The two most familiar ones are Grothendieck's method of universes, and
MacLane's use of GB theory of sets and classes to make a distinction
between small and large categories  (e.g. the large category of small
groups, the large category of small categories, the large category of all
functors from a small category into a large one, etc.) and to distinguish
various large from small collections (e.g. a locally small category is one
which has small hom-sets).  This serves all practical purposes in the
applications of category theory, but is not faithful to the naive
understanding of the concepts involved.  In MacLane's approach, the
distinction is essential for various theorems, e.g. the Freyd general
Adjoint Functor Theorem (of which Freyd said in his Abelian Categories
book that the set-class distinction is "not baroque"), the Yoneda
Embedding Theorem, etc.  It even comes up in homological algebra when
defining the functors Ext^n.  

Now, unlike the naive comprehension principle for classes or collections,
one has the feeling that the informal unrestricted theory of categories
meeting most of the requirements above without universe or large/small
distinctions, can be carried out in a coherent way that is consistent
relative to a presently reasonably accepted formal system.  Over the years
I have made several attempts to come up with such a system, but never to
my complete satisfaction.  That's why it's a conceptual problem that still
bugs me.  These concerns seem to relate to those raised in postings by
Martin Schlottmann and Carsten Butz.  They and others may be interested in
having a look at my attempts so far:

1. "Set-theoretical foundations of category theory", in Reports of the
Midwest Category Seminar III, Lecture Notes in Maths. 106 (1969), 201-247
(with an Appendix by G. Kreisel).

2. "Some formal systems for the unlimited theory of structures and
categories" (Unpublished MS, Abstract in J.Symbolic Logic 39 (1974)
374-375).

3. "Categorical foundations and foundations of category theory", in
*Logic, Foundations of Mathematics, and Computability Theory*,Vol.I,
(1977) 149-169.

(For NF buffs, the attempted solution #2 used an extension of Jensen's NFU
by a stratified pairing operation, needed to explain various structural
notions in a stratified way, and proved consistent a la Jensen.)

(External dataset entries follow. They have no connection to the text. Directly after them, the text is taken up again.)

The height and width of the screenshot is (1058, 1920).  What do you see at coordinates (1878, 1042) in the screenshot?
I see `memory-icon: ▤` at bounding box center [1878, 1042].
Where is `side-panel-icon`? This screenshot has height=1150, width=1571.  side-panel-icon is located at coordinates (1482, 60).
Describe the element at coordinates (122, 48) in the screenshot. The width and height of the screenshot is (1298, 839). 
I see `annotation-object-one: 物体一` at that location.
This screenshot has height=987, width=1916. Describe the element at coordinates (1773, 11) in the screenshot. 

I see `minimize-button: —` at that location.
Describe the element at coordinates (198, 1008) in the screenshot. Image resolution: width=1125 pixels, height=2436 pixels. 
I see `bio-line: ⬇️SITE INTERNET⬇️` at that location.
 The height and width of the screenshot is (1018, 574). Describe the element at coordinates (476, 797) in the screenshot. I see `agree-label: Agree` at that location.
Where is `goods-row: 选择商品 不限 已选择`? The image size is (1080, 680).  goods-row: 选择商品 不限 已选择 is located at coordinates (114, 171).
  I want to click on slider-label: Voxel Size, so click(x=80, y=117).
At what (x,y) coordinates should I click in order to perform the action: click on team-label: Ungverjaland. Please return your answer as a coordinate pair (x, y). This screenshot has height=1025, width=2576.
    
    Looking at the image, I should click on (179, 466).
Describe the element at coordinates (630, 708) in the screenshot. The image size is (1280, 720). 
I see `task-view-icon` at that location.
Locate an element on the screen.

The Uppsala lecture also suggested some more recent ideas of mine to base
a solution in one of my theories of functions and classes in the Explicit
Mathematics program, but so far these have not been realized.  

Insofar as a solution to the problem of self-applicable structural notions
cuts across subfields of mathematics, touches on fundamental concepts and
makes use of methods of mathematical logic, I consider this to be an
excellent local problem in f.o.m.  I hope someone will solve it.